□涂玉国
芝麻叶,是我家乡的一道特有的美食。这种美食生产的过程,充满着劳作的艰辛与生活的智慧。我每每想起来时,母亲当年打芝麻叶、晒芝麻叶的一幕幕,就在眼前鲜活生动起来。
“秋风凉,芝麻叶黄,打花鼓,接花娘……”当天气一天天冷下来的时候,遍地青葱的芝麻开始变白变黄时,就到了打芝麻叶的季节。
天刚刚蒙蒙亮,母亲穿上旧的长衣长裤和一双破了洞的解放鞋,背上背笼、胳膊上挎着一个藤条篮子,走向村东南头的那片芝麻地。空气中还残留着夜的味道,远处的青山隐隐约约地显现在天际线里,不知道谁家的狗叫了一声,顿时引起一片连绵不绝的狗吠来。
走进芝麻地里的时候,母亲把背笼放在地头,左胳膊上高高地挎着篮子,免得放低了压弯压疼了正在梦乡中的芝麻们,右手则在芝麻杆的下面轻快地游移着,她的拇指、食指和中指从上往下轻轻一碰,那叶子就从芝麻杆上脆生生地跌落在手中,发出轻轻的“嚓嚓”声。彼时的芝麻叶子上还沾满着露水,很快,两只胳膊、两条裤腿上都被露水濡湿了,芝麻叶片上肥厚的油脂也一点点糊在衣服上,把衣服摩擦得油油腻腻起来。那些露水滴落在地上,把地面打湿了,走着走着,鞋子底下就粘满了泥土,变成了一只小小的船,每走一步都十分吃力。母亲又生怕碰伤了这些孩子,小心地在芝麻杆的空隙里挪动脚步,半天才能走出一两米远。每过一会儿,母亲只好走到地沟里,弯下腰,把脚下粘成船形的泥巴撕掉,再次钻进地里。一米多高的芝麻热热闹闹地相拥在一起,风都难以钻进来,不一会儿母亲的衣服都湿透了,头发贴在额头,芝麻叶上的油脂更是把身上粘得粘粘腻腻的,有种说不出来的不舒服。

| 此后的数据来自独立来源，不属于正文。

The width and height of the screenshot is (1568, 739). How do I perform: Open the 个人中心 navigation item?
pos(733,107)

回到家,母亲换洗完后,到厨房点燃柴灶,把靠墙那口平时难得一用的大铁锅里添上大半锅水,在灶膛里架上树枝,等到木柴烧得哔哔啵啵时,水沸腾起来,翻滚着热腾腾的水汽。母亲先把背笼里的芝麻叶扒到藤条篮子里,再倒进大铁锅里,直到把大铁锅里堆成了小山,才盖上过年时用的大蒸笼盖子,再次加大了火力。很快,铁锅便“咕嘟咕嘟”地叫起来,白茫茫的水蒸气从蒸笼盖子四周冒出来,母亲两手捧起蒸笼盖子,拘在蒸笼里的烟雾没有了管束一下子冲出来,顿时眼前一片白茫茫的雾气,把小小的厨房都笼罩起来。这时,那如小山般的芝麻叶已经塌陷进锅里,母亲左手拿着大铁铲、右手拿着竹筷,不停地上下翻动着,等到给芝麻叶翻完身子,再盖上蒸笼盖子煮开后,母亲再次熟练地揭掉蒸笼盖,用手指掐一下已经变成青黑色的芝麻叶的叶柄,如果能掐断,就可以出锅了。母亲拿着一把大漏勺,把热气腾腾的芝麻叶控一下水后捞到篮子里,装满后拎到小院里,顾不上烫手,一大把一大把地把刚出锅的芝麻叶撒在土地上,然后,又提着一大篮子鲜芝麻叶倒进锅里。如此周而复始,把一背笼里的芝麻叶全部焯水后,晒在小院的空地上。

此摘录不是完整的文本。